DIRECTIONS FOR THIS TASK: Give back the full set of entries exactly, keeping each line intact.

GIVEN DATA:
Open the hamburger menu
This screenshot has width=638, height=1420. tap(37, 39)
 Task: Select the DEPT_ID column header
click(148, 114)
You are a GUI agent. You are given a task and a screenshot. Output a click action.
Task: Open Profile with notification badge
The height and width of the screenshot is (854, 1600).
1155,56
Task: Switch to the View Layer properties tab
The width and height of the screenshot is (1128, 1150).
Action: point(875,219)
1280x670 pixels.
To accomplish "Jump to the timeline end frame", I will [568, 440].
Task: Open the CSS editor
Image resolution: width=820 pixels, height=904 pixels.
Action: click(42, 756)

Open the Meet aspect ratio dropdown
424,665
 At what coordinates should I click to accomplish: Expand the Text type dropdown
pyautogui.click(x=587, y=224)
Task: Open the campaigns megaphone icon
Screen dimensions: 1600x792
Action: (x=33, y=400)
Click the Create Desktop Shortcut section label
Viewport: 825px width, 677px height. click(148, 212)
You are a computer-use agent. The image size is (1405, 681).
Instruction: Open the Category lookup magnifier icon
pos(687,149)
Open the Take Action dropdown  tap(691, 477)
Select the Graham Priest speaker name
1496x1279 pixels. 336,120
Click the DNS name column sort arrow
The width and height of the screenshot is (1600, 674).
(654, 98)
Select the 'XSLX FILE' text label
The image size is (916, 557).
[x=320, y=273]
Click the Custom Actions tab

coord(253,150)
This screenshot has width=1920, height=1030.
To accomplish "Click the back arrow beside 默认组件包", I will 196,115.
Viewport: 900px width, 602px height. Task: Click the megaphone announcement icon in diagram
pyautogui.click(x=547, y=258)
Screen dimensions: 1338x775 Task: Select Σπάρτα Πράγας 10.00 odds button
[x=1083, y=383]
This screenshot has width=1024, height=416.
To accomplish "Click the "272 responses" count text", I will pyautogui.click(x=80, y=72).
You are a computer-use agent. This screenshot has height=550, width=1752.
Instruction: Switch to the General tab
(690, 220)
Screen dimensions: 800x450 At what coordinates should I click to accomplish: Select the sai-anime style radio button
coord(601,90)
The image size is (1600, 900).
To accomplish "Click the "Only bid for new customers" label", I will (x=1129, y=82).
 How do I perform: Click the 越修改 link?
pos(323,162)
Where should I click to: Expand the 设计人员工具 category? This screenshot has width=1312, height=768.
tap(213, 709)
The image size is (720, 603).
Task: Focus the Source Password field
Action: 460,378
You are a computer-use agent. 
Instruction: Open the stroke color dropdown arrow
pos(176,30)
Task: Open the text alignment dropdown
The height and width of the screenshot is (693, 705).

ANSWER TO THIS PROBLEM:
Open the hamburger menu
This screenshot has width=638, height=1420. tap(37, 39)
 Task: Select the DEPT_ID column header
click(148, 114)
You are a GUI agent. You are given a task and a screenshot. Output a click action.
Task: Open Profile with notification badge
The height and width of the screenshot is (854, 1600).
1155,56
Task: Switch to the View Layer properties tab
The width and height of the screenshot is (1128, 1150).
Action: point(875,219)
1280x670 pixels.
To accomplish "Jump to the timeline end frame", I will [568, 440].
Task: Open the CSS editor
Image resolution: width=820 pixels, height=904 pixels.
Action: click(42, 756)

Open the Meet aspect ratio dropdown
424,665
 At what coordinates should I click to accomplish: Expand the Text type dropdown
pyautogui.click(x=587, y=224)
Task: Open the campaigns megaphone icon
Screen dimensions: 1600x792
Action: (x=33, y=400)
Click the Create Desktop Shortcut section label
Viewport: 825px width, 677px height. click(148, 212)
You are a computer-use agent. The image size is (1405, 681).
Instruction: Open the Category lookup magnifier icon
pos(687,149)
Open the Take Action dropdown  tap(691, 477)
Select the Graham Priest speaker name
1496x1279 pixels. 336,120
Click the DNS name column sort arrow
The width and height of the screenshot is (1600, 674).
(654, 98)
Select the 'XSLX FILE' text label
The image size is (916, 557).
[x=320, y=273]
Click the Custom Actions tab

coord(253,150)
This screenshot has width=1920, height=1030.
To accomplish "Click the back arrow beside 默认组件包", I will 196,115.
Viewport: 900px width, 602px height. Task: Click the megaphone announcement icon in diagram
pyautogui.click(x=547, y=258)
Screen dimensions: 1338x775 Task: Select Σπάρτα Πράγας 10.00 odds button
[x=1083, y=383]
This screenshot has width=1024, height=416.
To accomplish "Click the "272 responses" count text", I will pyautogui.click(x=80, y=72).
You are a computer-use agent. This screenshot has height=550, width=1752.
Instruction: Switch to the General tab
(690, 220)
Screen dimensions: 800x450 At what coordinates should I click to accomplish: Select the sai-anime style radio button
coord(601,90)
The image size is (1600, 900).
To accomplish "Click the "Only bid for new customers" label", I will (x=1129, y=82).
 How do I perform: Click the 越修改 link?
pos(323,162)
Where should I click to: Expand the 设计人员工具 category? This screenshot has width=1312, height=768.
tap(213, 709)
The image size is (720, 603).
Task: Focus the Source Password field
Action: 460,378
You are a computer-use agent. 
Instruction: Open the stroke color dropdown arrow
pos(176,30)
Task: Open the text alignment dropdown
The height and width of the screenshot is (693, 705).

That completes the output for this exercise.